A New Book on the Old Kingdom

I received in the mail today the first volume of the new series, Harvard Egyptological Studies: Towards a New History for the Egyptian Old Kingdom: Perspectives on the Pyramid Age, ed. Peter Der Manuelian and Thomas Schneider (Leiden: E. J. Brill, 2015). As expected from Brill publications, the book is beautifully produced.

I do have an essay in the volume ("Did the Old Kingdom Collapse? A New View of the First Intermediate Period" pp. 60-75) but I wanted to highlight two other contributions in the volume.

Miroslav Bárta ("Ancient Egyptian History as an Example of Punctuated Equilibrium: An Outline" pp. 1-17) counters the idea that the Old Kingdom was a static place. He depicts it as having times of stability punctuated by major periods of change. In other words, history actually occurred.

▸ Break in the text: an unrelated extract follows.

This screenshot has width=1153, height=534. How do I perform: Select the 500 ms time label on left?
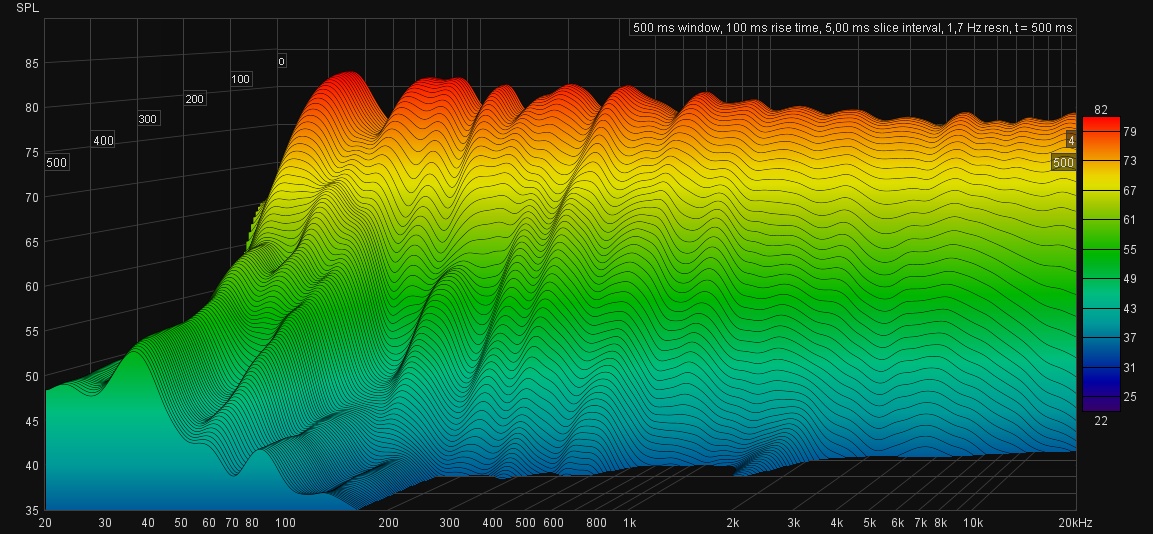pyautogui.click(x=56, y=163)
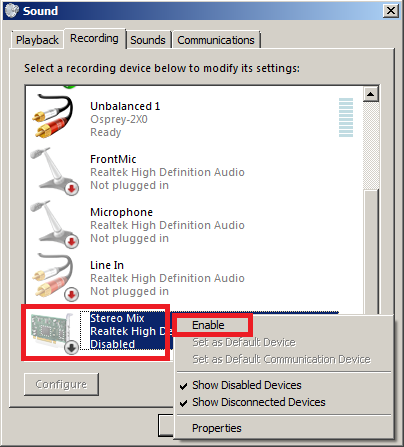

My late friend, Harold Hays ("The Entextualization of the Pyramid Texts and the Religious History of the Old Kingdom" pp. 200-226), takes on the theory of the democratization of the afterlife. Mark Smith, Harco Willems, and others, including myself, have pointed to major problems in the theory and it is great to have Harold's contribution to add to the growing list of refutations of it.

There are several other good essays in the collection that I might recommend another time. I am only disappointed that, for whatever reasons, Ann Roth's and Manfred Bietak's contributions to the conference did not appear in the volume.